Overview

Polyaxon DAGs is a tool that provides a container-native engine for running machine learning pipelines on Polyaxon. A DAG manages multiple operations with dependencies. Each operation in a DAG (directed acyclic graph) is defined by its component runtime. This means that operations in a DAG can be jobs, services, distributed jobs, parallel executions, or nested DAGs.

Oftentimes, Polyaxon’s users tend to run complex jobs and experiments that depend on each other. Polyaxon defines main primitives, Component/Operation, that can run independently. The flow engine is an extension to these primitives to allow the users to automate workflows and define complex interactions.
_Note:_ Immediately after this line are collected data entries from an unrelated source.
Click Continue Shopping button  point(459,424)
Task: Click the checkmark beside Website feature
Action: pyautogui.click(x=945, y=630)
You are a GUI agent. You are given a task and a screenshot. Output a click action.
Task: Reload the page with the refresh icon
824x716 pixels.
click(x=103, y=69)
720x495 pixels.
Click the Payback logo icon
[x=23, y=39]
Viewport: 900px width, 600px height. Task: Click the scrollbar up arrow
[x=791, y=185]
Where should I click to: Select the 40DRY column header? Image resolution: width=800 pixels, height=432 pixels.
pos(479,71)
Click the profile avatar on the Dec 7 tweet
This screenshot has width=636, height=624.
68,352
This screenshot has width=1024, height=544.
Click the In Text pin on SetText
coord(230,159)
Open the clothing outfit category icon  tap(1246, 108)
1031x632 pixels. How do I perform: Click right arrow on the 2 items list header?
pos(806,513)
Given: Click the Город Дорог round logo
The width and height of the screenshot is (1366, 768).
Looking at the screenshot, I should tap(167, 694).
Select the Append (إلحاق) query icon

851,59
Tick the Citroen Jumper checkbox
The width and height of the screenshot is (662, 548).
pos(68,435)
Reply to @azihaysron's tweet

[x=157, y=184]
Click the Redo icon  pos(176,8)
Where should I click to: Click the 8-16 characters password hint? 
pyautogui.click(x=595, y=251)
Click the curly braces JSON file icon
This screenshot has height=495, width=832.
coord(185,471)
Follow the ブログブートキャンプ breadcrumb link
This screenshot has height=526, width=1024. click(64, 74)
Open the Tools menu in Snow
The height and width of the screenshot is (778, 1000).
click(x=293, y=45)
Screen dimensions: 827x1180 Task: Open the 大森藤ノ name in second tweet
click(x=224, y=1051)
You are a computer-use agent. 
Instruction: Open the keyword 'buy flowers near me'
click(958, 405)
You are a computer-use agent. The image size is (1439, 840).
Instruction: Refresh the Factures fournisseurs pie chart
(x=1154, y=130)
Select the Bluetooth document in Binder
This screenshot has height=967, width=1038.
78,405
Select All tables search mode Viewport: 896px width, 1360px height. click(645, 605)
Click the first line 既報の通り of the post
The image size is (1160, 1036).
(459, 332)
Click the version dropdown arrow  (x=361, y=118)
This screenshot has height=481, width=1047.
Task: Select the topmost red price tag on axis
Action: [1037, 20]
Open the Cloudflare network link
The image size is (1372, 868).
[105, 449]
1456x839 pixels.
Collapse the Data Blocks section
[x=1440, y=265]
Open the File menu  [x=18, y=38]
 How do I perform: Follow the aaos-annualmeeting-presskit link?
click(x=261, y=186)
Polyaxon DAGs can be used with other Polyaxon experimentation and automation features:

Features

Polyaxon flow engine provides several features to reduce the complexity and increase the productivity of Polyaxon users:

  • Easy-to-use: It is easy to use and does not add any extra complexity or extra dependencies to a cluster already running Polyaxon.
  • Scalability: It scales massively with scheduling and routing capabilities, it defines extra API endpoints, and it reuses the same logic for tracking and monitoring runs.
  • Flexibility: It allows users to run anything that can be run in a container.
  • Reusability: A Dag is a runtime of a component, they can be parameterized and shared like any other component, all operations in a DAG are also running other components which means you can reuse common logic.
  • Kubernetes and container Native: It integrates natively with the rest of Polyaxon and reuses its components, which allows you to leverage Kubernetes services such as volumes, secrets, and RBAC, as well as concepts such as routes and connections.
  • Interoperability: It can be used to leverage and interact with external systems.

Specification

Please check the DAG specification guide to learn about all details for DAGs in Polyaxon.

Example

Here’s a simple example of running a pipeline using Polyflow:

version: 1
kind: component
name: test-pipeline

ops:
  - name: job1
    dagRef: job-template
    params:
      bucket: s3://bucket-with-data
  - name: deep-wide-experiment
    hubRef: deep-wide-model
    dependencies: [job1]
    params:
      lr: 0.05

components:
  - name: job-template
    inputs:
    - name: input-bucket
      type: s3
    environment:
      nodeSelector: {polyaxon: experiments}
      serviceAccount: my-service
    run:
      kind: job
      container:
        name: data-processing-image
        command: [run.sh]
        args: ["--input-bucket"]

This is a pipeline that executes two operations one after another, one operation is a job defined inline, and the other one is a component defined in the Component Hub.